** BEGIN Supplied material **

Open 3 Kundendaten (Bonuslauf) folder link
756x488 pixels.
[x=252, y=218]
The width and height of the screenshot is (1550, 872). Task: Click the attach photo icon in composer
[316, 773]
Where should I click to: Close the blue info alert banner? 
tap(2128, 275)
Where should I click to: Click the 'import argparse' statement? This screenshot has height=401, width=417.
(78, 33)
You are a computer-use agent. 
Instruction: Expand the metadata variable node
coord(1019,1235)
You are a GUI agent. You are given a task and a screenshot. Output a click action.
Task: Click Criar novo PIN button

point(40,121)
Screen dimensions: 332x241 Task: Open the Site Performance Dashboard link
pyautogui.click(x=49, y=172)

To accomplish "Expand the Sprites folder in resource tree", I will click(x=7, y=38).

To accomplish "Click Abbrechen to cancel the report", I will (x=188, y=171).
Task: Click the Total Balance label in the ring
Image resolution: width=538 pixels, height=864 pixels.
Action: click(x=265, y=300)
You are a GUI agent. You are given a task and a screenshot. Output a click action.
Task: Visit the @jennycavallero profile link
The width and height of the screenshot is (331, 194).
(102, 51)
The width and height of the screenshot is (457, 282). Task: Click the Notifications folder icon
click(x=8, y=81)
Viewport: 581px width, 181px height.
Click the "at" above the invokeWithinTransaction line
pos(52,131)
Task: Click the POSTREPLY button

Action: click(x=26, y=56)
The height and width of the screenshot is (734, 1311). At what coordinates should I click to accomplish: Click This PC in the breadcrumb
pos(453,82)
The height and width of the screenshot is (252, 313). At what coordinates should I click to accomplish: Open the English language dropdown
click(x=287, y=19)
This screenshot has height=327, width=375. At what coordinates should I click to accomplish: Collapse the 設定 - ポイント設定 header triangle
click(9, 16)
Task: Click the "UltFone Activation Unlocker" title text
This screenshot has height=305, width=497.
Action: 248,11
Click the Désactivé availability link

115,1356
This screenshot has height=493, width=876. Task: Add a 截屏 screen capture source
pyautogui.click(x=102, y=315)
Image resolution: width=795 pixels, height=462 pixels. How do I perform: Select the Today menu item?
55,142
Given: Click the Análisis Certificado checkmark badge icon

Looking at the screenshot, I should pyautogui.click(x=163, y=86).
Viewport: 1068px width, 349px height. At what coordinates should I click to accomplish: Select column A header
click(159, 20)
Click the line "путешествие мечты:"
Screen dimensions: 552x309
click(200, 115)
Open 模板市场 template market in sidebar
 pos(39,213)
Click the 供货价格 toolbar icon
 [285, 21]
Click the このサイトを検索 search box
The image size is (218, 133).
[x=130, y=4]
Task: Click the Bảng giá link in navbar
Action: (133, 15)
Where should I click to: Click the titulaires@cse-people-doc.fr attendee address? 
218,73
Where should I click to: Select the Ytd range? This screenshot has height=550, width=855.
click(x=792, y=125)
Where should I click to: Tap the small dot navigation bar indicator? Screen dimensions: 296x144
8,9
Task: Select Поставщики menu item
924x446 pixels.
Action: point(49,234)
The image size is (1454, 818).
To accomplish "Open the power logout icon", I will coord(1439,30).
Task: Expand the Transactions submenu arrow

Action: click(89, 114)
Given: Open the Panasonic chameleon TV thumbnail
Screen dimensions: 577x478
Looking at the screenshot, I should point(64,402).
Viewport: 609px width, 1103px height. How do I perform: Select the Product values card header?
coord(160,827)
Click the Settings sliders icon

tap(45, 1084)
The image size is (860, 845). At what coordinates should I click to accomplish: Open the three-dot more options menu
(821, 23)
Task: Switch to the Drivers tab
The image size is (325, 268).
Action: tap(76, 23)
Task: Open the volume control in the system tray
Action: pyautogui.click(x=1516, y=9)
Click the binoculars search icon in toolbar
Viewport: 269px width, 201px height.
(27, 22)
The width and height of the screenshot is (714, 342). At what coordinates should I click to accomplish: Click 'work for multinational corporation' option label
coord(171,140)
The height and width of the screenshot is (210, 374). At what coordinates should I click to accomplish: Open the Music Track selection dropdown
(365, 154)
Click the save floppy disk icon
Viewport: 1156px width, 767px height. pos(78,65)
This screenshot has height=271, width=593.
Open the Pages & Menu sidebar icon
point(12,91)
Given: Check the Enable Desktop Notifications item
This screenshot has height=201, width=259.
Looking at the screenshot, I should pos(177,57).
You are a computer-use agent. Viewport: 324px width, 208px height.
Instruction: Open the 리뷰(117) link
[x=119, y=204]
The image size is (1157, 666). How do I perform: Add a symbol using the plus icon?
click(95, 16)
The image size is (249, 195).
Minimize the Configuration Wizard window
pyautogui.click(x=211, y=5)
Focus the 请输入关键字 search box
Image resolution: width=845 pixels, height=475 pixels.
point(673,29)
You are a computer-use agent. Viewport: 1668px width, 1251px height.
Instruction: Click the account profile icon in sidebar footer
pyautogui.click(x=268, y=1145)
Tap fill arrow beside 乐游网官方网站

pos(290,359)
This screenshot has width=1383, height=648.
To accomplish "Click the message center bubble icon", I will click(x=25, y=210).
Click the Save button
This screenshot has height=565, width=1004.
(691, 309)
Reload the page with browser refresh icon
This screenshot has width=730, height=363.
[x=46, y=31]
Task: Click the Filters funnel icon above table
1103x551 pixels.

** END Supplied material **

Exercise description → Convert the lines from the start of the entries through the line containing "Action: click(x=265, y=300)" into a numbered list, leaving out blank lines.

Correct result →
1. Open 3 Kundendaten (Bonuslauf) folder link
2. 756x488 pixels.
3. [x=252, y=218]
4. The width and height of the screenshot is (1550, 872). Task: Click the attach photo icon in composer
5. [316, 773]
6. Where should I click to: Close the blue info alert banner? 
7. tap(2128, 275)
8. Where should I click to: Click the 'import argparse' statement? This screenshot has height=401, width=417.
9. (78, 33)
10. You are a computer-use agent. 
11. Instruction: Expand the metadata variable node
12. coord(1019,1235)
13. You are a GUI agent. You are given a task and a screenshot. Output a click action.
14. Task: Click Criar novo PIN button
15. point(40,121)
16. Screen dimensions: 332x241 Task: Open the Site Performance Dashboard link
17. pyautogui.click(x=49, y=172)
18. To accomplish "Expand the Sprites folder in resource tree", I will click(x=7, y=38).
19. To accomplish "Click Abbrechen to cancel the report", I will (x=188, y=171).
20. Task: Click the Total Balance label in the ring
21. Image resolution: width=538 pixels, height=864 pixels.
22. Action: click(x=265, y=300)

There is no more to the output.